Accuracy score on training data: 0.9375


Let's build a decision tree from scratch and compare the results with the results obtained above.

We are using the 'entropy' method to determine the best feature used for splitting at each node. The procedure with equations will be added here. First we calculate entropy of the whole dataset using target labels (entropy_parent). Then the weighted entropy for each feature in the dataset is calculated and subtracted from the parent entropy to get the information gain for each feature. The feature which has the highest information gain is chosen for splitting. 

In [6]:
"""
Import the necessary python libraries 
""" 
import pandas as pd
import numpy as np

# Load the sample training dataset 
#train_data = pd.read_csv("training_sample.csv")
##################################################################################################################
def entropy_parent(data):
    """
    Calculate entropy of the training set using the target labels. 
    The parameter data = training dataset
    """
    en = 0
    target = data.keys()[-1]
    target_labels = data[target].unique()
    for t_label in target_labels:
        p_class = data[target].value_counts()[t_label]/len(data[target])
        en += - (p_class * np.log2(p_class))
    return en
##################################################################################################################

##################################################################################################################
def entropy_child(data,child):
    """
    Calculate the weighted entropy for the feature in the training data. This function takes two parameters:
    1. data = The dataset for which we need to calculate the entropy of each feature
    2. child = The feature in the dataset for which the entropy should be calculated 
    """
    en_child_weighted = 0 
    target = data.keys()[-1]
    target_labels = data[target].unique()
    child_labels = data[child].unique()  # get the unique labels from the feature column selected as child
    for c_label in child_labels:
        en_child_feature = 0
        for t_label in target_labels:
            p_class_num = len(data[child][data[child]==c_label][data[target] == t_label]) 
            p_class_den = len(data[child][data[child]==c_label])
            if (p_class_num) != 0:
                p_class = p_class_num/p_class_den
                en_child_feature += - p_class * np.log2(p_class) 
            else:
                en_child_feature = 0.0
    
        weight = p_class_den/len(data)
        en_child_weighted += (weight*en_child_feature)   
    return en_child_weighted
##################################################################################################################

##################################################################################################################
def select_max_IG_feature(data):
    """
    Calculate the information gain for each feature in the dataset and determine the feature with maximum gain. 
    1. data = The dataset for which we need to determine the feature which has maximum gain
    """
    ig = []
    for child in data.keys()[:-1]:
        en_parent = entropy_parent(data)  # Calculate parent entropy
        en_child = entropy_child(data,child) # Calculate weighted entropy for each feature in the training data. 
        ig_child = en_parent - en_child
        ig.append(ig_child)
    return data.keys()[:-1][np.argmax(ig)]
##################################################################################################################

##################################################################################################################

def build_DTree(data,all_data,features_col,target_col, parent_node_label=None):
    """
    Building the Decision Tree: This function takes five paramters:
    1. data = The data for which we want to build the tree.
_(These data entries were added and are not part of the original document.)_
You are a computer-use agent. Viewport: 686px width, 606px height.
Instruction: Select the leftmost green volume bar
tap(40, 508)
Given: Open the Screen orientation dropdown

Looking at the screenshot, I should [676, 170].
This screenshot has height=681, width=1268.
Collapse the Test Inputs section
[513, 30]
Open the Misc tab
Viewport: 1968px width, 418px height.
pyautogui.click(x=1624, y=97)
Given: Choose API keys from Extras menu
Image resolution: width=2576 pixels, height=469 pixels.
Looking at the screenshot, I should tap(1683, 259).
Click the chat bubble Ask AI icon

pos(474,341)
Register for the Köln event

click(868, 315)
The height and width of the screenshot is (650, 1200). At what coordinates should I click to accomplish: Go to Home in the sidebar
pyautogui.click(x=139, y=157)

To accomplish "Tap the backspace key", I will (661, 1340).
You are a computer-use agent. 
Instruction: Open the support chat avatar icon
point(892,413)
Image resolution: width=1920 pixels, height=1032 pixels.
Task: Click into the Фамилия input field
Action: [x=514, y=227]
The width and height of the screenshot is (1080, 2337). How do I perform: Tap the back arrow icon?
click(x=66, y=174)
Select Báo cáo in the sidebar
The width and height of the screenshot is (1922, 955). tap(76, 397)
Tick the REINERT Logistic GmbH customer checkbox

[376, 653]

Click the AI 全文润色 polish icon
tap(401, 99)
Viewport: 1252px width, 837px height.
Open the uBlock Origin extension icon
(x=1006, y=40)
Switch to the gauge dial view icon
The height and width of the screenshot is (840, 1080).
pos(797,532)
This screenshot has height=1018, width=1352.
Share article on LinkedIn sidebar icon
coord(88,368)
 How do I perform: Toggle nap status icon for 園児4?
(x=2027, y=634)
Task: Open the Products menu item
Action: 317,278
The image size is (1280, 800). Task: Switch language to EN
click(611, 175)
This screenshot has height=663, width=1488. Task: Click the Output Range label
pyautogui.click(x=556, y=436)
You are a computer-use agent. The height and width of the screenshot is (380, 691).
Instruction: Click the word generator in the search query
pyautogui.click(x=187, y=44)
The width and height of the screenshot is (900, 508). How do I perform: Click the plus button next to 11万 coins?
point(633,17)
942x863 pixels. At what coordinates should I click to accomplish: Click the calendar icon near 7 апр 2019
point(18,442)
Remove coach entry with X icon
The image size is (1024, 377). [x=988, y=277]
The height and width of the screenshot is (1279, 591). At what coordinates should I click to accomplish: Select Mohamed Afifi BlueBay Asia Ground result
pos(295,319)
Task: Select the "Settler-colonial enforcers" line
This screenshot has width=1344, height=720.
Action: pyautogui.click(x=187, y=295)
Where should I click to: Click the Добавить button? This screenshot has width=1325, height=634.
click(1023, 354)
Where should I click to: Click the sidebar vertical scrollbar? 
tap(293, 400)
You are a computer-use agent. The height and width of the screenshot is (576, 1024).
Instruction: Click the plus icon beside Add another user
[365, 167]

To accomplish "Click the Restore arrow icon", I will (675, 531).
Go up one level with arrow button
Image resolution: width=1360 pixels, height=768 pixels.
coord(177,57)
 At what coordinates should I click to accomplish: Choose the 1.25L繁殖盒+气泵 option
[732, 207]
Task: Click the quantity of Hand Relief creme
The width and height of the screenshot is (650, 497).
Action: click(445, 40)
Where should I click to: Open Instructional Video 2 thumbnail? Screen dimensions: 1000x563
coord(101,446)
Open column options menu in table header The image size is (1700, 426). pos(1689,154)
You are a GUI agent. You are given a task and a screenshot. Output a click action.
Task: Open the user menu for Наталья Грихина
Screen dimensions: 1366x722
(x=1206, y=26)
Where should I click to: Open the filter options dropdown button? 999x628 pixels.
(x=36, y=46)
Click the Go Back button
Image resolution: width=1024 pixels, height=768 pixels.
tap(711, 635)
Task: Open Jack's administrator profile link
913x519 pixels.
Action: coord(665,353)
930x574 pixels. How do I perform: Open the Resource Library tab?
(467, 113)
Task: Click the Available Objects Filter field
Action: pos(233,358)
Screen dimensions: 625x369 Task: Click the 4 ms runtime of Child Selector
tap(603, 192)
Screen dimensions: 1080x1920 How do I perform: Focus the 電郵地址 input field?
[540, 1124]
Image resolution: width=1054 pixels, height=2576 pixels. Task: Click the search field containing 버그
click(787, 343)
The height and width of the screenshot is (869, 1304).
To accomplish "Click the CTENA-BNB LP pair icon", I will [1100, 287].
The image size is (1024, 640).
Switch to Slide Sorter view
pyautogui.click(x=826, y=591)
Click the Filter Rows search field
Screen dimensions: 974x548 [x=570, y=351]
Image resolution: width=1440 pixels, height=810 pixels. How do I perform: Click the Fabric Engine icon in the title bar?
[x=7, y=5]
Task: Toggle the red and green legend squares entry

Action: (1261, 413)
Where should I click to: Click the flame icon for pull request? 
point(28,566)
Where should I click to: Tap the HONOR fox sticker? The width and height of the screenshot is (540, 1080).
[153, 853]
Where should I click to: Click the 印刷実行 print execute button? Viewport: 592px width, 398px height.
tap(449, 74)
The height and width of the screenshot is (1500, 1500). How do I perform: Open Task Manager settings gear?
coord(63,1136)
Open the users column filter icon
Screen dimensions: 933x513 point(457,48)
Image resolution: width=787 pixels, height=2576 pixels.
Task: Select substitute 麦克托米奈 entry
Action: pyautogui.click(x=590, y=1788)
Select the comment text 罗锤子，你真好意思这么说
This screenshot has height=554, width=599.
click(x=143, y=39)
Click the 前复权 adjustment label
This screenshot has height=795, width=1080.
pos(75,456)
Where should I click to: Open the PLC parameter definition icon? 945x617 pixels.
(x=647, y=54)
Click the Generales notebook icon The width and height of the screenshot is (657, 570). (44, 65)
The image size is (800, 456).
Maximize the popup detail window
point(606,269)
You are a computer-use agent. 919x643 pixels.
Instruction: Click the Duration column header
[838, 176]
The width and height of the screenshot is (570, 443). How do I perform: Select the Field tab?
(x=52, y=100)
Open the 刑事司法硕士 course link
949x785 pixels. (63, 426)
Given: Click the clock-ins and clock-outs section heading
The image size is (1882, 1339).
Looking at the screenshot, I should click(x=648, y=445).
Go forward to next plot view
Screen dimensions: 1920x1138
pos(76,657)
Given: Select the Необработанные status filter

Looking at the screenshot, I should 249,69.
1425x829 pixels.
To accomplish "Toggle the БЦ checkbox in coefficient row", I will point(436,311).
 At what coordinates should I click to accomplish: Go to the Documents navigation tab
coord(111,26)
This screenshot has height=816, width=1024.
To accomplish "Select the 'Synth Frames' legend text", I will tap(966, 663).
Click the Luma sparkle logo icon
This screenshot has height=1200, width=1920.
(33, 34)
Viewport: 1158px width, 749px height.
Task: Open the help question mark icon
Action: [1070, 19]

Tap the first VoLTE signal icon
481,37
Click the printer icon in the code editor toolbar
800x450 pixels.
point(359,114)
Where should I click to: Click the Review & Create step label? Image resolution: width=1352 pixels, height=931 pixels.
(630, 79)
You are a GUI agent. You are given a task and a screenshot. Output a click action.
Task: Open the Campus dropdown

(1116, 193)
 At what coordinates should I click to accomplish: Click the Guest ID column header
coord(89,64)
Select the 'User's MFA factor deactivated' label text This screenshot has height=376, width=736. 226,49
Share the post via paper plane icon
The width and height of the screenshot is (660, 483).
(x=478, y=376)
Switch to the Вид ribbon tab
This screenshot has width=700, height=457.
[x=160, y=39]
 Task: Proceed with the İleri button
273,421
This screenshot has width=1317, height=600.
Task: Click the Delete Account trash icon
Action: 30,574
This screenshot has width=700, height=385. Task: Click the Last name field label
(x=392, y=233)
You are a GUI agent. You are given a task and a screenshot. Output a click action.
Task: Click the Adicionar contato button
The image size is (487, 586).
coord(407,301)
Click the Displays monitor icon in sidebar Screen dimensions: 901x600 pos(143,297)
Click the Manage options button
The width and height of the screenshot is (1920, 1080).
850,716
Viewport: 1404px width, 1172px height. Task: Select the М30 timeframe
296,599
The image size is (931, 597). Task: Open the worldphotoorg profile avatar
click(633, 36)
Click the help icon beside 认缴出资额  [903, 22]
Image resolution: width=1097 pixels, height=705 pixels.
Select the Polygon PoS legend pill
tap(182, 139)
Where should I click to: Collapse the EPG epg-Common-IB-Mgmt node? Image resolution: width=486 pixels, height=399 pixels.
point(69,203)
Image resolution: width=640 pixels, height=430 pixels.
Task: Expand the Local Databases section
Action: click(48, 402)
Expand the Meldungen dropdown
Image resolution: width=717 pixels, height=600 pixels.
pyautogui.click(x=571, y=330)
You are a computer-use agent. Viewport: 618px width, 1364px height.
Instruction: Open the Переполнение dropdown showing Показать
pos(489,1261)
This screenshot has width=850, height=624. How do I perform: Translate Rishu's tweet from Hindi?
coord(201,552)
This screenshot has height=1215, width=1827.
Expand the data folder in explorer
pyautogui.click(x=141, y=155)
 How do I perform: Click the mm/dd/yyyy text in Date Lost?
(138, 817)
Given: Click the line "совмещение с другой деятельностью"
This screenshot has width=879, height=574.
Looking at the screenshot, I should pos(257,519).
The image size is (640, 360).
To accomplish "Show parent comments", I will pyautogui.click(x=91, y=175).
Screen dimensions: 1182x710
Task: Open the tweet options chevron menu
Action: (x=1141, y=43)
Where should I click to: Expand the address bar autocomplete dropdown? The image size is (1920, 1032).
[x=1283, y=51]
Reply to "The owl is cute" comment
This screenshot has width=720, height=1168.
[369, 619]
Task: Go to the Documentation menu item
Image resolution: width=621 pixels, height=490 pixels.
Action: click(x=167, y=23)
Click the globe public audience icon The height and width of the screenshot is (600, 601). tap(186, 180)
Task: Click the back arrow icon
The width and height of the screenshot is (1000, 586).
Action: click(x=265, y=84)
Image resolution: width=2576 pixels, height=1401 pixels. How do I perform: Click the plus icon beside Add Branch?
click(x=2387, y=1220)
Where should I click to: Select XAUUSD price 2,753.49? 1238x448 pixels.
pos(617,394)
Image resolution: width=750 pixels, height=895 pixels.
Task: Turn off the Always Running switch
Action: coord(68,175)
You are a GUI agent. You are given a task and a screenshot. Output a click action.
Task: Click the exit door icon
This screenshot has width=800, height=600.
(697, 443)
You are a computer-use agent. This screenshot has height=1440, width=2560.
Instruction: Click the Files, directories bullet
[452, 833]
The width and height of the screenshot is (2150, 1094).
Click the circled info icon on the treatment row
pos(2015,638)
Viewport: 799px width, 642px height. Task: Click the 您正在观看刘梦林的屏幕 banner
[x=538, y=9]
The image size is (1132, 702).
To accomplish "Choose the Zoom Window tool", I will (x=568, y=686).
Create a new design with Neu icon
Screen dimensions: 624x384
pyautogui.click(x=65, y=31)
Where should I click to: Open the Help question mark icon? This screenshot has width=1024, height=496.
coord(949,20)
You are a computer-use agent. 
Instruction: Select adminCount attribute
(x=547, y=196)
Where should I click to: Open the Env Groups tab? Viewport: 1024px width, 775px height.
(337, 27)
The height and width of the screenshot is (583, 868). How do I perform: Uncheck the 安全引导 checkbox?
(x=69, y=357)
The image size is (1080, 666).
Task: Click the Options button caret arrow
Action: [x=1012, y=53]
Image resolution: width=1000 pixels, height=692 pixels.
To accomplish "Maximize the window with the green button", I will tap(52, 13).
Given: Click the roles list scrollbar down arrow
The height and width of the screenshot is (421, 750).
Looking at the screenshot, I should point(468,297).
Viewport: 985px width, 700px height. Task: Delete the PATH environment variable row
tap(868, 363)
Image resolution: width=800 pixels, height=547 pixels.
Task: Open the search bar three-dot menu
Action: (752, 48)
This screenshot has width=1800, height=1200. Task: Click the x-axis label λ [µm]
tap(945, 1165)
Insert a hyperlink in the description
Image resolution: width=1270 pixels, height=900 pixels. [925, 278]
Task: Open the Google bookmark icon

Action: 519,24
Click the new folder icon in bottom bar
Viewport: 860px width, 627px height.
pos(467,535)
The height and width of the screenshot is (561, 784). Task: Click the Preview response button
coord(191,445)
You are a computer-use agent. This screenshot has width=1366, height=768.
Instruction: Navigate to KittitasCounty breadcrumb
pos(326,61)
In the first run this data is the whole training dataset 
    2. all_data = This is the whole training dataset. It is used to calculate the target feature value when the dataset
    given by the first parameter is empty
    3. features_col = the features of the dataset included at the time of building the tree. In the first run all features
    are included. When the data is split at     each node, the corresponding feature is removed from the dataset
    4. target_col = the name of the target column
    5. parent_node_label = This is the value or label of the target feature value of the parent node for a specific node. 
    While growing the tree, if no features are left in the features_col, we return the target feature value of the direct 
    parent node.    
    """   
    #stopping criteria
    if len(np.unique(data[target_col]))<=1:
        return np.unique(data[target_col])[0]
    #if dataset is empty return the target feature label value from the whole training dataset.
    elif len(data)==0:
        return np.unique(all_data[target_col])[np.argmax(np.unique(all_data[target_col],return_counts=True)[1])]
    elif len(features_col)==0:
        return parent_node_label
    #Grow the tree
    #Default value for this node, the nodeclass value of the current
    #node
    parent_node_label=np.unique(data[target_col])[np.argmax(np.unique(data[target_col],return_counts=True)[1])]
    #select the feature that best splits the dataset
    best_feature=select_max_IG_feature(data)
    tree={best_feature:{}}
    #Remove the feature with the best inforamtion gain from the feature space
    features_col = [i for i in features_col if i != best_feature]
    for value in np.unique(data[best_feature]):
        value = value
        #Split the dataset along the value of the feature with the largest information gain and therwith create sub_datasets
        sub_data = data.where(data[best_feature] == value).dropna()
        #print(sub_data)
        target_col = data.keys()[-1]
        #Call the ID3 algorithm for each of those sub_datasets with the new parameters --> Here the recursion comes in!
        subtree = build_DTree(sub_data,train_data,features_col,target_col,parent_node_label)
        #Add the sub tree, grown from the sub_dataset to the tree under the root node
        tree[best_feature][value] = subtree
    return(tree) 
    
##################################################################################################################
##################################################################################################################

def predict(test_example,tree):
    """
    Predict the label for an unknown example. The parameters are: 
    1. test_example = A row from the test set 
    2. tree = the saved decision tree using the function build_DTree
    """
    for nodes in tree.keys():      #Go into each node to check where the test example belongs.  
        feature_value = test_example[nodes]
        tree = tree[nodes][feature_value]
        prediction = 0
            
        if type(tree) is dict:
            prediction = predict(test_example, tree)
        else:
            prediction = tree
            break;                            
        
    return prediction
##################################################################################################################

##################################################################################################################
def dt_accuracy(test_data,tree):
    """
    Calculate the accuracy of the Decision Tree alogorithm by comparing the predicted labels with the actual labels.
    The parameters are: 
    1. test_data = test dataset. Here the training dataset is the test dataset.
    2. tree = the saved decision tree using the function build_DTree
    """
    target=test_data.keys()[-1]
    actual_labels=train_data[[target]].reset_index(drop=True)
    test_data_to_use=train_data.drop([target],axis=1)
    pred = pd.DataFrame(columns=["predicted"])
    count=0
    for i in range(0,len(test_data_to_use)):
        test_example = test_data_to_use.iloc[i]
        pred.loc[i,'predicted'] = predict(test_example,tree)
        if (pred['predicted'][i] == actual_labels['Survived'][i]):
            count+=1
    accuracy = count/len(test_data)
    return accuracy

In [4]:
tree = build_DTree(train_data,train_data,features_col=train_data.keys()[:-1],target_col=train_data.keys()[-1], parent_node_label=None)
tree

{'Gender': {0: {'Pclass': {1.0: 1.0,
    2.0: 1.0,
    3.0: {'Parch': {0.0: 1.0, 1.0: 1.0}}}},
  1: {'Pclass': {1.0: 0.0, 2.0: 1.0, 3.0: 0.0}}}}

In [7]:
dt_accuracy(train_data,tree)

0.9375

The accuracy score matches with the one with sklearn for this sample dataset.